----- Available data

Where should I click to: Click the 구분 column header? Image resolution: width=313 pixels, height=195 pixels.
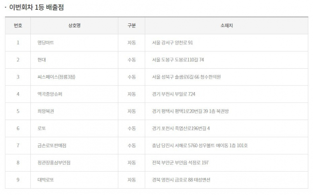(x=132, y=25)
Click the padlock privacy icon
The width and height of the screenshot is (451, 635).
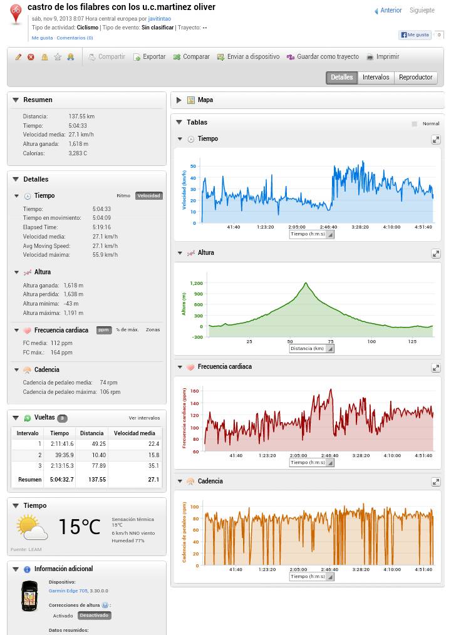coord(44,57)
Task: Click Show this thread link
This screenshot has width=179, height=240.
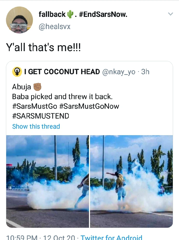Action: pos(36,126)
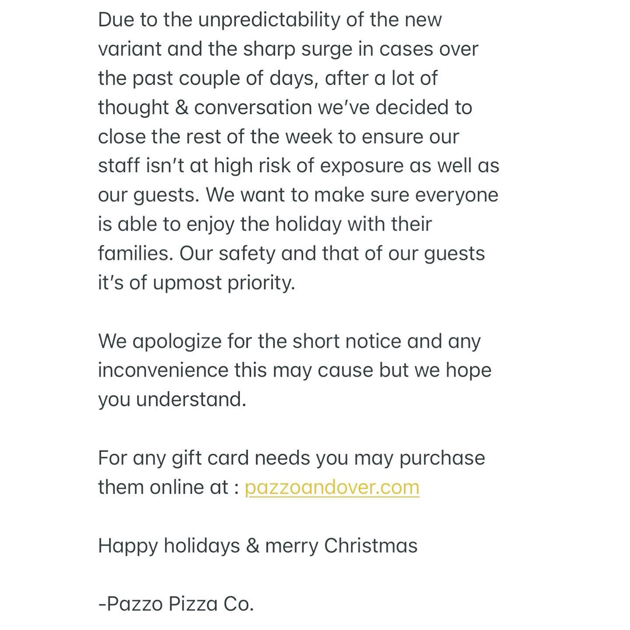Viewport: 630px width, 630px height.
Task: Click the 'our guests. We want to make' line
Action: coord(298,195)
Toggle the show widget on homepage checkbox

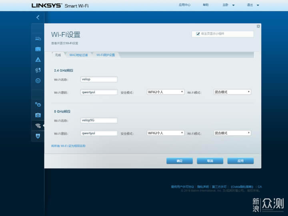click(x=198, y=34)
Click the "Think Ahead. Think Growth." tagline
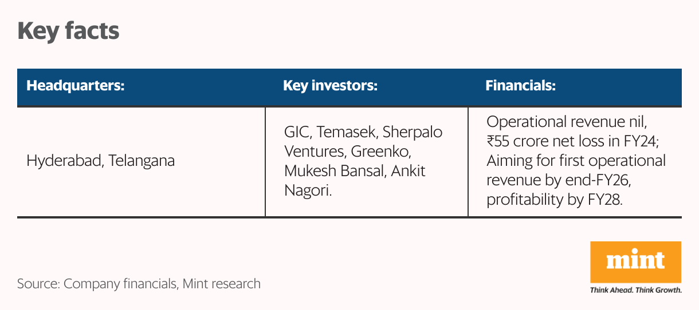Image resolution: width=699 pixels, height=310 pixels. pos(635,290)
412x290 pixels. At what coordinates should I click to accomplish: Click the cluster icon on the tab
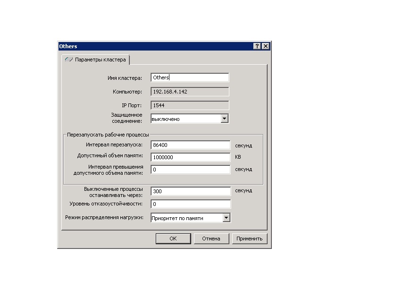click(69, 60)
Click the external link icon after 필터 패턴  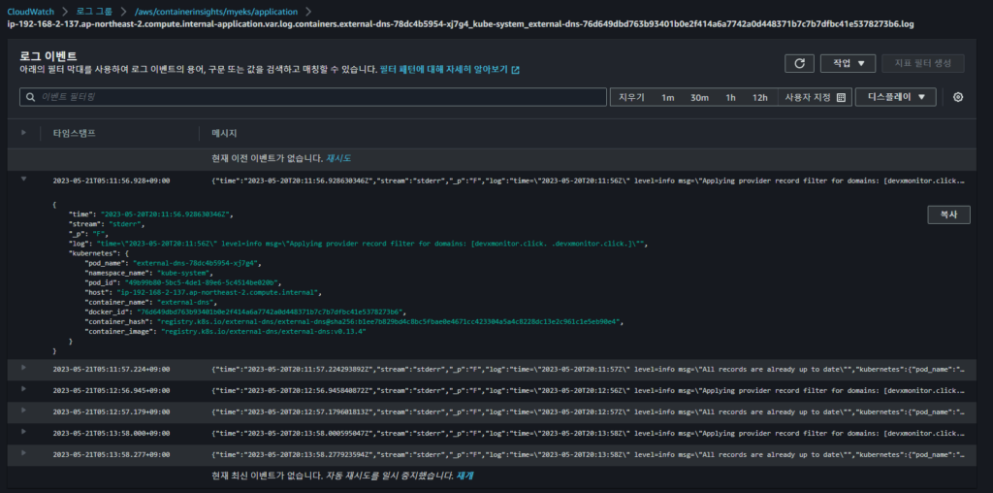(516, 70)
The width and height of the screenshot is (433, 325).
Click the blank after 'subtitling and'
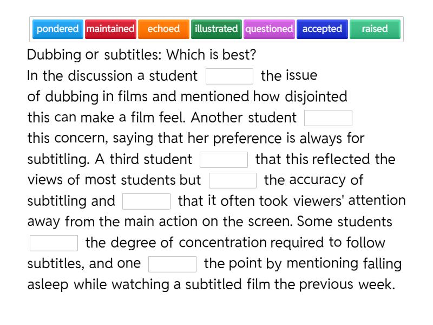pos(146,202)
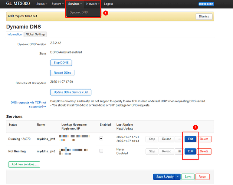Viewport: 233px width, 185px height.
Task: Log out via the Logout link
Action: pos(108,4)
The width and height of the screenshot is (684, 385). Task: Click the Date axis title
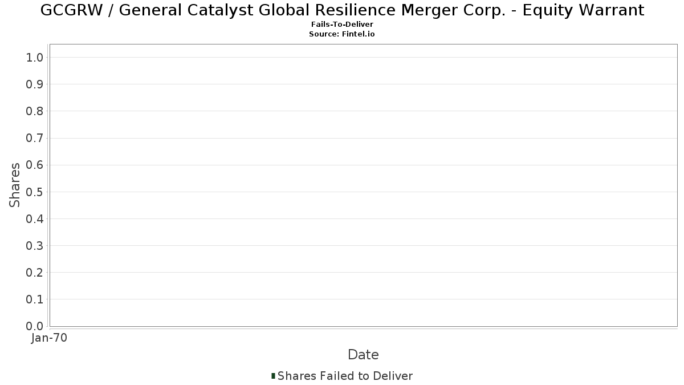pyautogui.click(x=363, y=355)
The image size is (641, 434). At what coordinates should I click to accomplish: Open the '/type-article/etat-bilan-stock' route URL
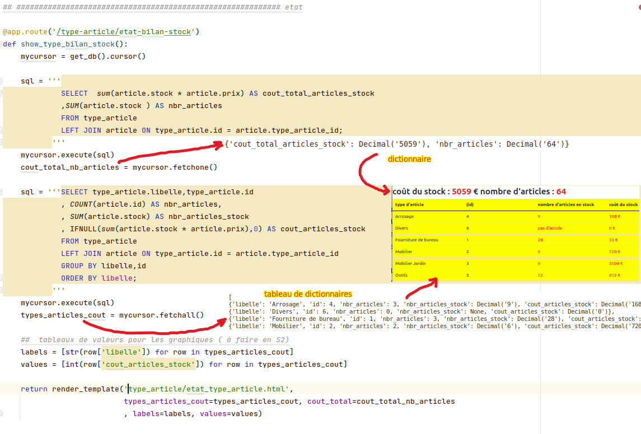pos(124,32)
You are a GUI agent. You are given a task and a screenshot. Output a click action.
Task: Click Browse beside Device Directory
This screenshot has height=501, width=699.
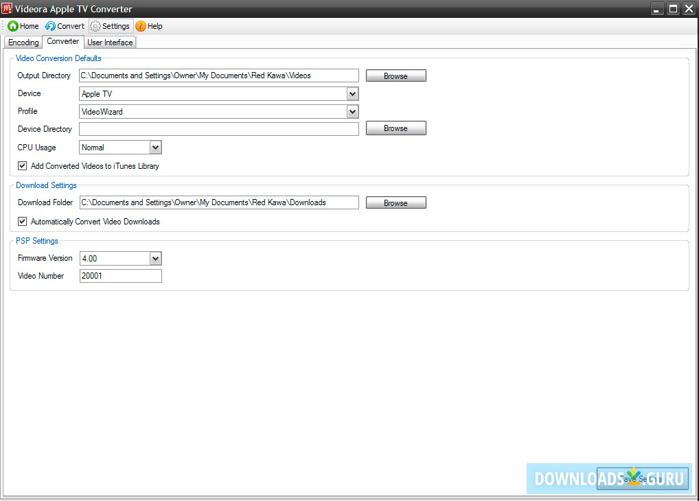tap(396, 128)
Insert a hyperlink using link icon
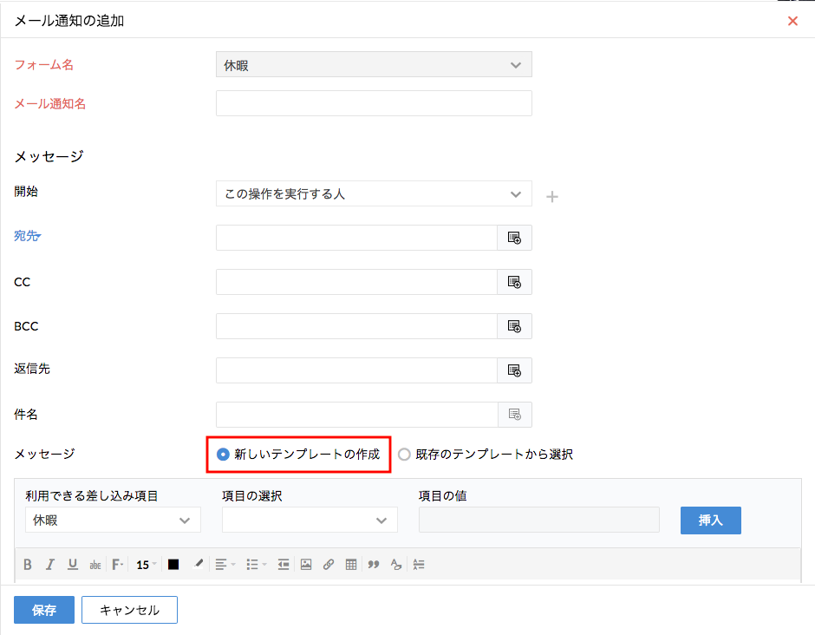815x635 pixels. point(329,564)
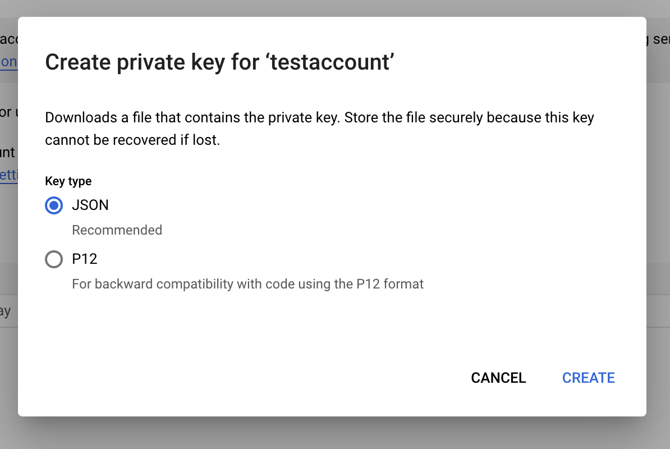Click the 'Create private key' dialog title
670x449 pixels.
click(x=220, y=62)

----------

# Task to carry out
Nothing but the lines from the one that contains "This screenshot has height=501, width=699." through the last line of the records belongs in the answer, reproduced exactly, with no pictures.

# Task answer
This screenshot has height=501, width=699.
tap(396, 128)
Insert a hyperlink using link icon
815x635 pixels. point(329,564)
Click the 'Create private key' dialog title
670x449 pixels.
click(x=220, y=62)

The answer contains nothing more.